Materials and methods: We included 12 patients and five controls. Conventional magnetic resonance imaging (MRI) (T2, fluid attenuated inversion recovery [FLAIR], and MR angiography) was performed to diagnose silent infarcts, vasculopathy, or leukoencephalopathy. Pseudo-continuous ASL was performed to measure CBF using two postlabeling delays to identify transit-time effects. Perfusion estimates were corrected for hematocrit and blood velocity in the labeling plane and compared to phase-contrast MR. CBF asymmetries between the flow maps of the left and right internal carotid arteries were tested for significance using paired t-tests. Significant asymmetries were expressed in terms of an asymmetry ratio (AR = absolute difference/mean). An AR >10% was considered clinically relevant.

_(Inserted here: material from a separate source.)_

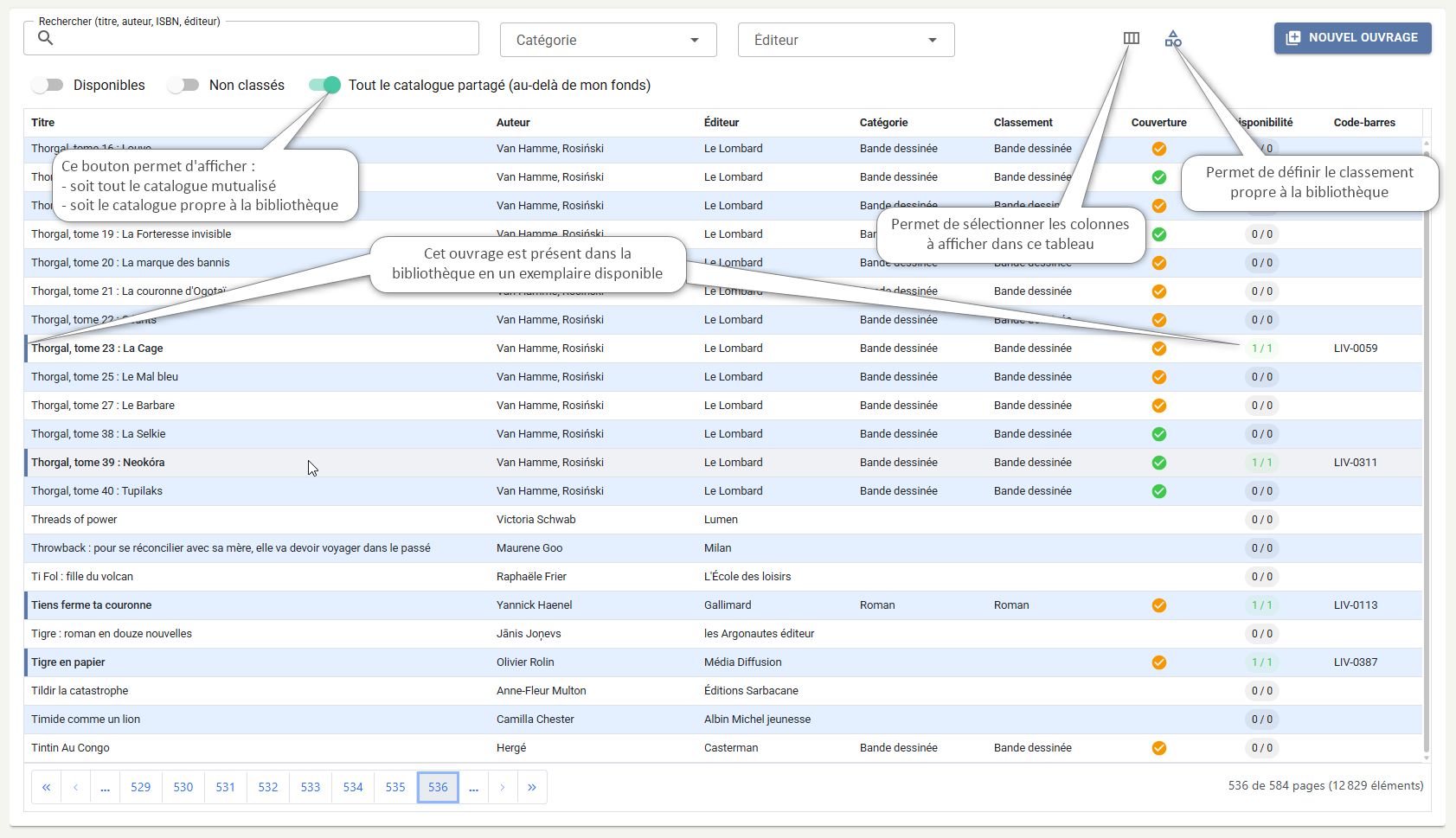
Task: Enable the Disponibles toggle
Action: pyautogui.click(x=48, y=85)

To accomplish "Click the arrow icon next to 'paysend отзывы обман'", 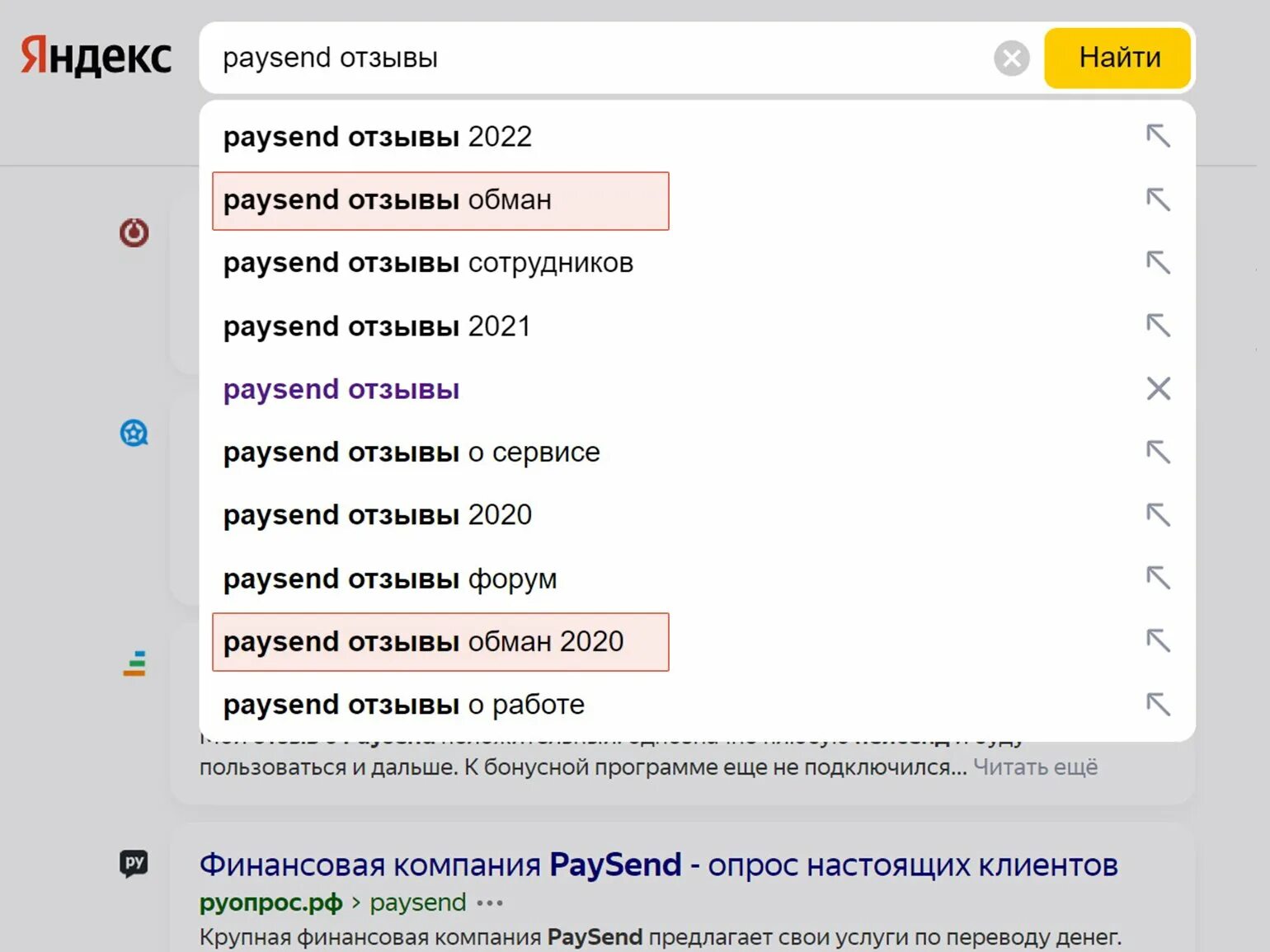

Results: Mean CBF was higher in patients than in controls. Agreement between CBF and flow improved after applying hematocrit and velocity corrections. At a 2100 msec postlabeling delay one patient had a clinically relevant asymmetry. No association was observed between CBF asymmetries and silent infarcts.
Conclusion: Care must be taken in the interpretation of ASL-CBF measurements in SCD patients. A long postlabeling delay with blood velocity correction anticipates overestimation of CBF asymmetries.